Answer these questions from the text on Senator Stabenow's climate roundtable below:
(a) On what date was the roundtable discussion held?
(b) Where does Michigan rank in the Midwest for clean energy jobs?
(c) What share of electricity sales must Michigan utilities generate with renewable energy by 2021 under current state law?

### TEXT UNDER STUDY

╔══

On October 8th, 2019 local public health officials, infectious disease specialists, university researchers, and environmental organizations, including the Ecology Center, attended a roundtable discussion led by Senator Stabenow (D-MI). Stabenow released her report, “The Climate Crisis and Michigan”, on climate change and the public health implications faced by Michigan. Stabenow’s report also addressed mitigation strategies and solutions.
In order to effectively combat the climate crisis, we must drastically reduce our greenhouse gase emissions within the next ten years. These emissions largely originate from transportation, electric generation, commercial/residential buildings, and agriculture. Michigan faces several direct impacts of climate change including: changes in the economy, public health, and way of life as the average air temperatures and temperature of the Great Lakes continues to rise.
Specifically in the Great Lakes, rapid and extreme fluctuations in lake levels due to intense climate phenomena. Intense storms flood the lakes while higher summer temperatures increase evaporation, resulting in variable lake levels. Coastal communities are now more vulnerable to erosion and flooding. Warming waters serve to displace native fish and wildlife, which cause unprecedented toxic algal blooms.
The Ecology Center has previously collaborated in rolling out NRDC's Michigan specific climate and health report. This report acknowledges several solutions to help curb carbon pollution and address health impacts resulting from climate change. Stabenow’s report further addresses this issue and explains how the effects of climate change ae increase health risks to the people of Michigan. Warmer temperatures encourage the spread of vector-borne disease through mosquitoes and ticks. The detriments to public health can be seen in more smog triggering respiratory problems in children and adults. Also, as temperatures rise and seasons shift, plants are able to produce more pollen, which results in the length of the allergy season increasing.
Leveraging Michigan’s current ranking as first in the Midwest for clean energy jobs, Stabenow proposes ways Michigan can mitigate the impacts of climate change while creating new jobs and saving money. Recognizing the large scale impact of emissions from the transportation sector, she sees great opportunities in Michigan for the auto industry through transition from internal combustion vehicles to electric vehicles. This transition will result in even lower emissions as the electric grid increases its generation from renewable sources. With Michigan’s current position leading in jobs within the advanced transportation sector, workers and Michigan universities alike are accelerating the efforts for the adoption of cleaner, greener vehicles.
State agencies, local businesses, and policymakers have set goals in renewable energy. Current state law requires energy utilities in Michigan to “generate at least 12.5% of electricity sales with renewable energy by 2019 and 2020 and 15% by 2021”. At the local level, some environmentally dedicated cities have even set goals to rely 100% upon renewable energy generation!
Michigan’s workforce is also becoming more environmentally conscious, with more than 300 various jobs in three major sectors: clean energy production, energy efficiency, and environmental management. Workforce training ensures that with a new clean energy-based economy, Michigan’s workforce is benefitting with good pay and quality benefits.
The agricultural industry is also adapting. Farmers are implementing more energy efficient and clean energy practices with solar panels, small-scale wind turbines, and improved excess fertilizer management. Michigan’s farmers, workforce, and businesses are all taking steps to take action against climate change. Multiple stakeholders are adapting to the drastic changes and are increasingly concerned with the effects it will have on the state of Michigan.
With climate change directly affecting the people of Michigan, the Ecology Center’s attendance in this discussion represents the concerns of the community. The Ecology Center works to address the movement around climate change and to collaboratively develop solutions for healthy people, and a healthy planet.

╚══

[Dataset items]
╔══

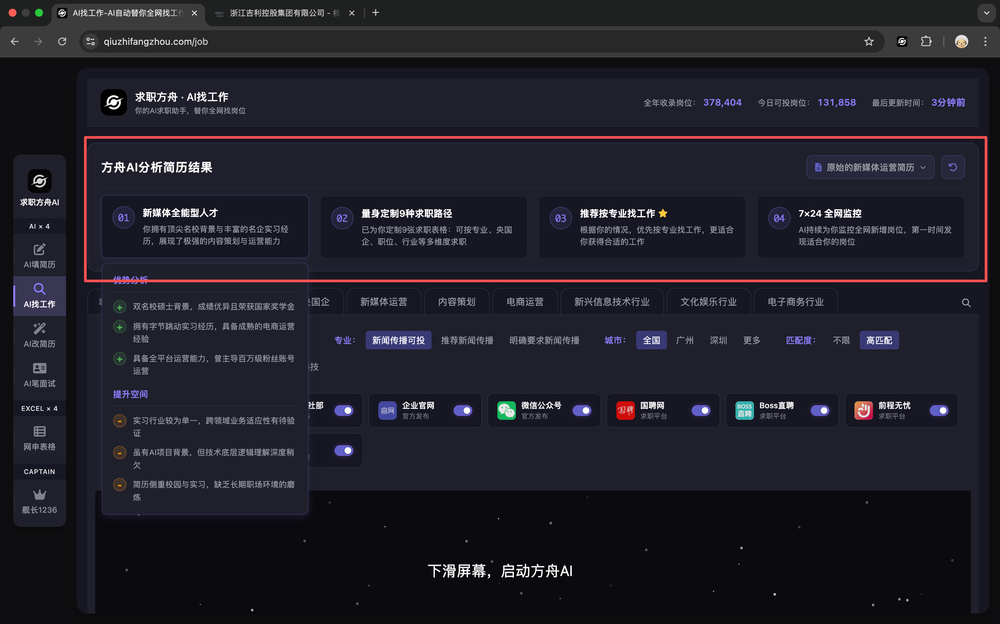Screen dimensions: 1000x624
Task: Switch to the 电商运营 tab
Action: click(525, 301)
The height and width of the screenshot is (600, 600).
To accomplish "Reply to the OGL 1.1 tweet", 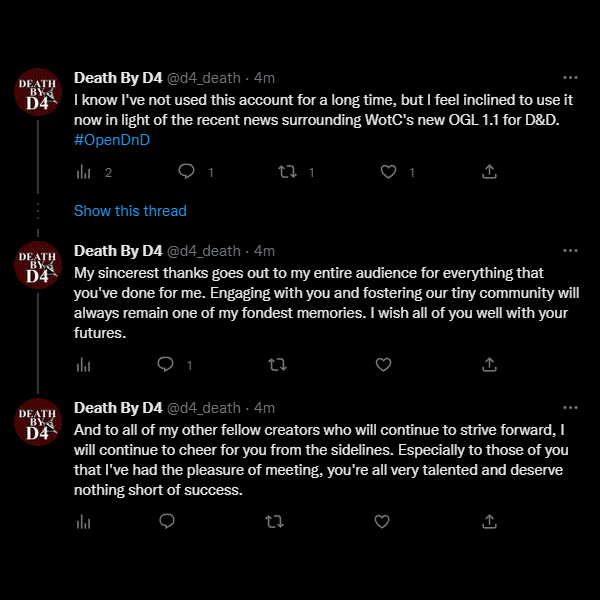I will [186, 171].
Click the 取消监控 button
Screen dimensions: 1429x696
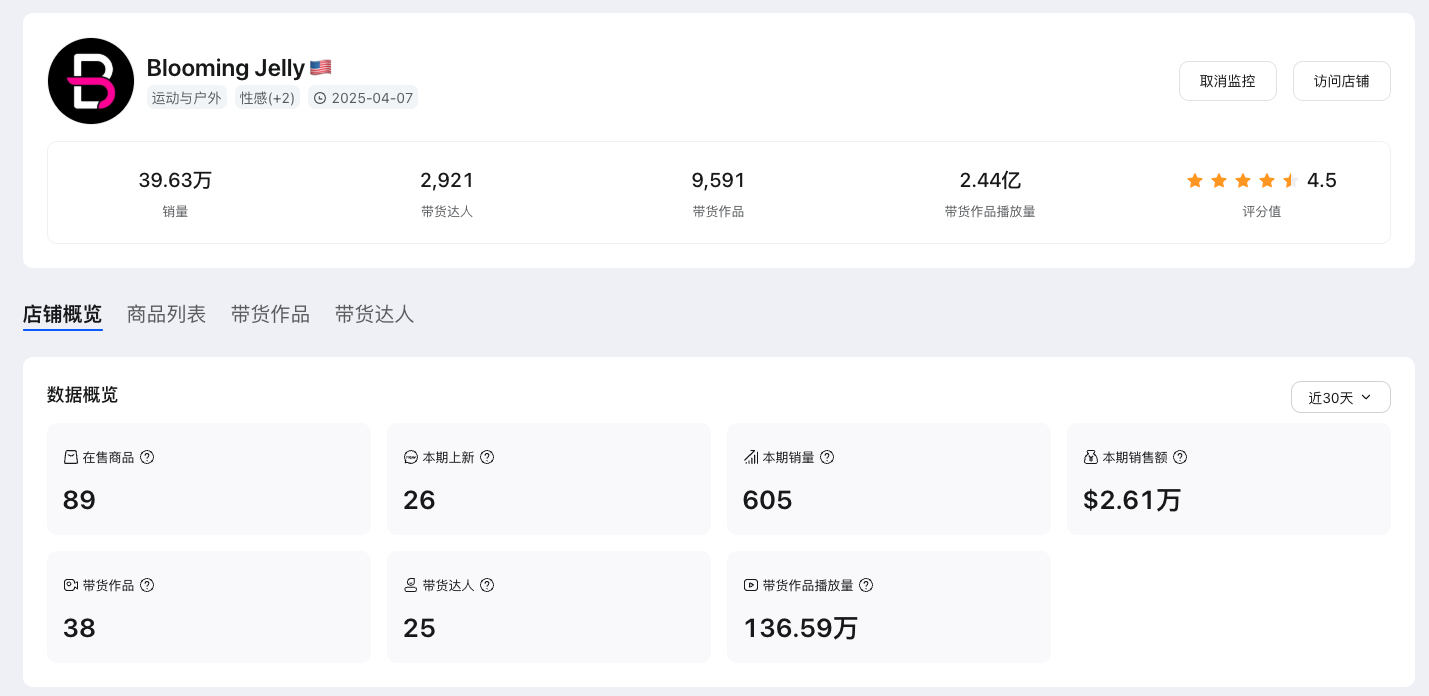(x=1227, y=81)
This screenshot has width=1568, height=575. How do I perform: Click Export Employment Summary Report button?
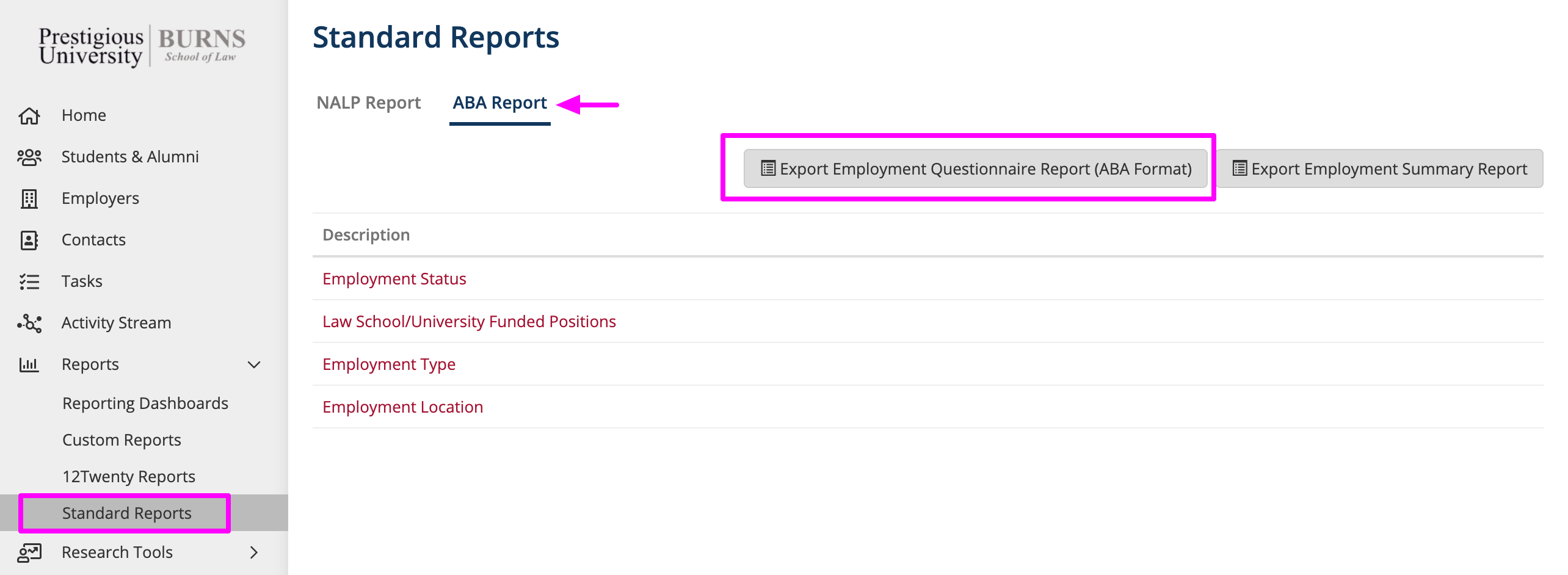click(1379, 168)
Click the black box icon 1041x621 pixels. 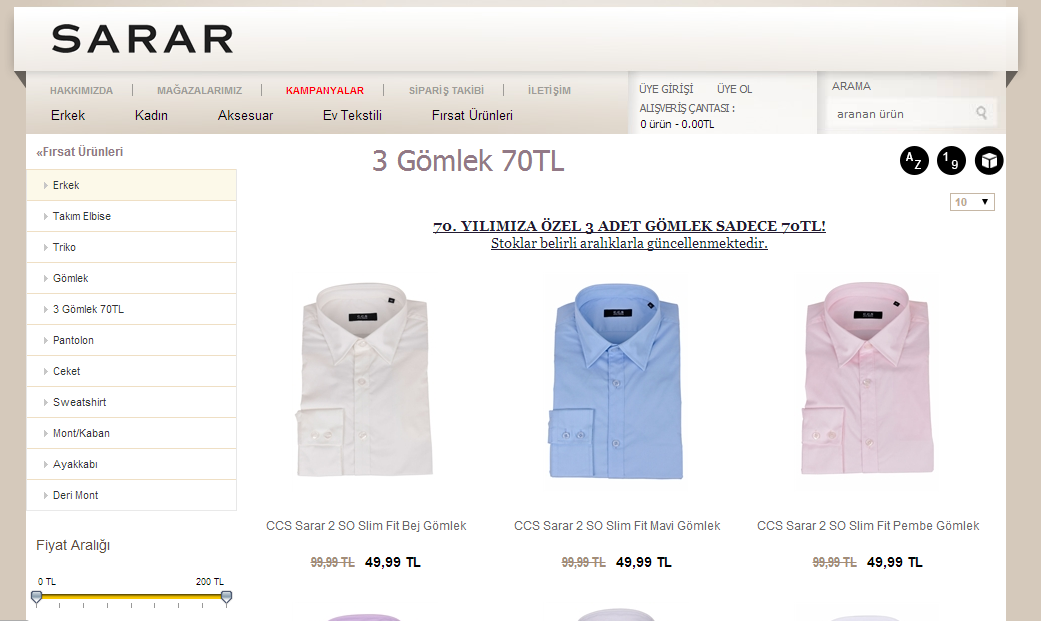989,161
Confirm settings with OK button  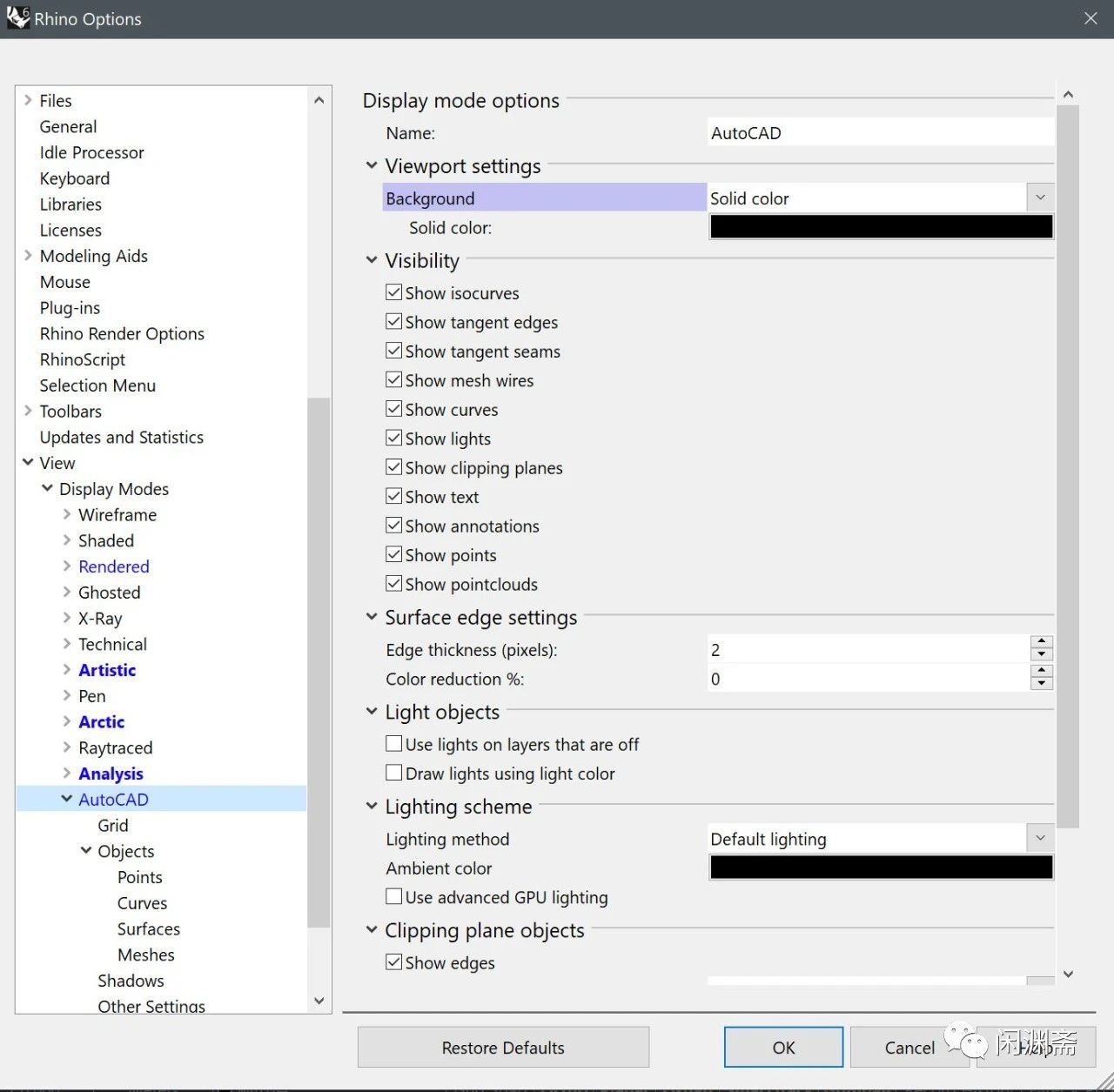(x=783, y=1048)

╚══

### WRITTEN ANSWER
(a) October 8th, 2019.
(b) First in the Midwest.
(c) At least 15%.